Filadélfia (EUA) – Brasil e Haiti voltam a se encontrar nesta sexta-feira, 19 de junho de 2026, às 21h30 (de Brasília), no Lincoln Financial Field, em partida válida pela 2ª rodada do Grupo C da Copa do Mundo. A Seleção comandada por Carlo Ancelotti soma 1 ponto e ocupa a terceira posição, enquanto os haitianos, depois de derrota para a Escócia, ainda não pontuaram. O duelo coloca frente a frente seleções com histórico totalmente favorável ao Brasil: três jogos e três vitórias verde-amarelas.
Por que o duelo é decisivo para o Brasil no Grupo C
Com o formato atual do Mundial, apenas os dois melhores de cada chave avançam diretamente. A escassez de pontos na estreia aumenta a necessidade de vitória brasileira para não depender de combinações na rodada final. Um triunfo – aliado a eventual tropeço escocês – pode fazer a equipe já dormir na liderança ou, ao menos, entrar na zona de classificação, aliviando a pressão para o encerramento da fase de grupos.
Histórico entre Brasil e Haiti: vantagem absoluta
Em três encontros oficiais, todos vencidos pela Seleção, o placar agregado é de 17 x 1. A série começou em 1974, com vitória por 4 x 0 num amistoso em Porto Príncipe. Trinta anos depois, em 2004, ocorreu o “Jogo da Paz”, também na capital haitiana, encerrado em 6 x 0 – show de Ronaldinho Gaúcho, autor de três gols.

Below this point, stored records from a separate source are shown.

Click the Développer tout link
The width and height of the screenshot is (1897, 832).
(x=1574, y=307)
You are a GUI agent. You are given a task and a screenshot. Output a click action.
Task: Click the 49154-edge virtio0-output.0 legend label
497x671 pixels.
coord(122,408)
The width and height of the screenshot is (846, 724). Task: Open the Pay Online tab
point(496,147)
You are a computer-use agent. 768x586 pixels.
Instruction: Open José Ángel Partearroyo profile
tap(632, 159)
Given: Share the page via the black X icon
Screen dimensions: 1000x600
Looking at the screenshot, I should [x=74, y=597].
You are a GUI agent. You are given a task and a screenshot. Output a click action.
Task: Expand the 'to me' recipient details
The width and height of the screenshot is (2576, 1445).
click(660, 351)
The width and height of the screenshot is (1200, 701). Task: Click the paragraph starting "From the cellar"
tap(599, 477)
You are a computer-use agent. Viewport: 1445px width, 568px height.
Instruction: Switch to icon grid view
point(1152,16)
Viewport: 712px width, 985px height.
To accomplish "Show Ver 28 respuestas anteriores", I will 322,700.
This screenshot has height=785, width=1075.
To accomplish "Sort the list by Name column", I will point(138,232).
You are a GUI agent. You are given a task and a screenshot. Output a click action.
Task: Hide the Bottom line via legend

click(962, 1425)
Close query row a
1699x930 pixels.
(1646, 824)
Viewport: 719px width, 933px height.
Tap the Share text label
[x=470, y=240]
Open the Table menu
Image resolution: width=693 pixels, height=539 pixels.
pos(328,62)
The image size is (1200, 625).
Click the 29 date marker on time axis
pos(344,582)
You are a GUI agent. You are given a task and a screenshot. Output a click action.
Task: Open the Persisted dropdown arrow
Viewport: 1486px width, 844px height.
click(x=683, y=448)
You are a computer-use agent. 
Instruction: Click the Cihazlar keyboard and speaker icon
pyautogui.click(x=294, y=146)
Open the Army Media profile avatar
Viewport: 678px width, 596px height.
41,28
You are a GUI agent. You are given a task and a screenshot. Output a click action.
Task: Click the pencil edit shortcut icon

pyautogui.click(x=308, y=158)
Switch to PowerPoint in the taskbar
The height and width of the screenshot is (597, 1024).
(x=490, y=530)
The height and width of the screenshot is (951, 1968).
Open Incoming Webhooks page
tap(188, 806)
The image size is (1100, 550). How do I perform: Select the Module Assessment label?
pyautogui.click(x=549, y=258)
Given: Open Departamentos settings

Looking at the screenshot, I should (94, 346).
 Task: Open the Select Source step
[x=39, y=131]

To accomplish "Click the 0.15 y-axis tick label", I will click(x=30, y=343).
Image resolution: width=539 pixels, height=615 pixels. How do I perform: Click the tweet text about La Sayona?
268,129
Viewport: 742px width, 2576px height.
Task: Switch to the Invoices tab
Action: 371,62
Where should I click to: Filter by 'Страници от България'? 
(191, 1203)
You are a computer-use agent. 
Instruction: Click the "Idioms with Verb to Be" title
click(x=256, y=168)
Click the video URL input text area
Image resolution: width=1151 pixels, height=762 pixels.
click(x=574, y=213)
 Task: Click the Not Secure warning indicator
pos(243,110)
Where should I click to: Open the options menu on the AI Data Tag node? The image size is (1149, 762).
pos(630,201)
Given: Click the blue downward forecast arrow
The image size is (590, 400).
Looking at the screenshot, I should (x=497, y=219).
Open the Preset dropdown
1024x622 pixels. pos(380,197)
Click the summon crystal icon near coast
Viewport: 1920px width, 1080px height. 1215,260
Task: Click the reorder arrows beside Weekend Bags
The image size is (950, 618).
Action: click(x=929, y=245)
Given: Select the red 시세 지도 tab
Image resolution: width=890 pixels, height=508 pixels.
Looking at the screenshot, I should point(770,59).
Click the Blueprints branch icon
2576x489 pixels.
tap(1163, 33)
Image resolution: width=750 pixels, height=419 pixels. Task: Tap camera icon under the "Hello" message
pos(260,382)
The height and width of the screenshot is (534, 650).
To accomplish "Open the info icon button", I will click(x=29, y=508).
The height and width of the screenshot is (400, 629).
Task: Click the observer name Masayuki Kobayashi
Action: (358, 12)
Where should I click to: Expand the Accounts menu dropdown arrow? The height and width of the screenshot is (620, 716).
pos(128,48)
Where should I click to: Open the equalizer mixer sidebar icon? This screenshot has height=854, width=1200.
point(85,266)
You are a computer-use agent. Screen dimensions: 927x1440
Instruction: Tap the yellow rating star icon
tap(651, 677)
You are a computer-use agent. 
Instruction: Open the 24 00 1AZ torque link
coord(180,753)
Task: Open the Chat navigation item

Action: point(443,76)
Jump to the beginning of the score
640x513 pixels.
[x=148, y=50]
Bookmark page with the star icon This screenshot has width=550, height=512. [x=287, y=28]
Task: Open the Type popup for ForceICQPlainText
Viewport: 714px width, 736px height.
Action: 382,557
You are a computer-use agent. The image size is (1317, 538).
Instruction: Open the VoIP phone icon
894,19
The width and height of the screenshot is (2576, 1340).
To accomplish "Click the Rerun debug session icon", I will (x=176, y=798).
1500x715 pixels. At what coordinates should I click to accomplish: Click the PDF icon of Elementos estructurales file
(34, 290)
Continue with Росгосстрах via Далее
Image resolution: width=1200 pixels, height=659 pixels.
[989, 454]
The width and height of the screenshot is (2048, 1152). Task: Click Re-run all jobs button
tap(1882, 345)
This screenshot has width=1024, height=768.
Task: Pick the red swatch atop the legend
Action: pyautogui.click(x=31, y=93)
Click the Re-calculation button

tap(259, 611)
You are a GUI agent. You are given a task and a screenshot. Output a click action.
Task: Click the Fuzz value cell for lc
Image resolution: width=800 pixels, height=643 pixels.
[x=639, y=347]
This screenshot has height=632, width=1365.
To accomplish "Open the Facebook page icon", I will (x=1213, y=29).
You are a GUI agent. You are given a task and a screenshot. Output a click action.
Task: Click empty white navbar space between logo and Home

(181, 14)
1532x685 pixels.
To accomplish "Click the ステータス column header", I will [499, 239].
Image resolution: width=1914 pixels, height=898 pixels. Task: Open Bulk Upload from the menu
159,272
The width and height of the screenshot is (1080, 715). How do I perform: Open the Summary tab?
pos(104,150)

O único jogo por competição oficial aconteceu na Copa América Centenário, em 2016, nos Estados Unidos: 7 x 1, hat-trick de Philippe Coutinho e dois gols de Renato Augusto.
Raio-X dos confrontos
- Partidas: 3
- Vitórias do Brasil: 3
- Gols do Brasil: 17 (média de 5,7 por jogo)
- Gols do Haiti: 1
- Maior placar: Brasil 7 x 1 Haiti – Copa América 2016
Cenários de classificação após a 2ª rodada
• Se vencer: o Brasil pode chegar a 4 pontos, dependendo da diferença de gols para ultrapassar Escócia ou o outro concorrente do grupo.
• Se empatar: continua fora da zona de classificação direta, obrigando vitória na última rodada e atenção ao saldo.
• Se perder: permanece com 1 ponto e vê o Haiti igualá-lo, aumentando a possibilidade de precisar de combinação improvável na rodada derradeira.
O que esperar em termos táticos
• Sistemas: a tendência é que Ancelotti mantenha o 4-3-3 posicional utilizado na estreia, priorizando amplitude com extremos e interiores próximos à área.
Imagem: IMAGO
• Ponto chave: mobilidade dos meias para infiltrar entre as linhas haitianas, espelhando, em menor escala, o modelo que resultou na goleada de 2016.
• Desafio haitiano: conter a pressão pós-perda brasileira; na derrota para a Escócia, o Haiti sofreu dois dos gols nos primeiros 15 minutos, mostrando vulnerabilidade inicial.
Próximos passos após Brasil x Haiti
Uma vitória brasileira reposiciona a Seleção na rota das oitavas, devolve confiança ao elenco e dá mais margem de manobra para a partida seguinte, decisiva contra a Escócia. Para o Haiti, pontuar significaria manter chances matemáticas de classificação inédita. O resultado, portanto, impactará diretamente o planejamento estratégico das duas equipes para a última rodada do Grupo C.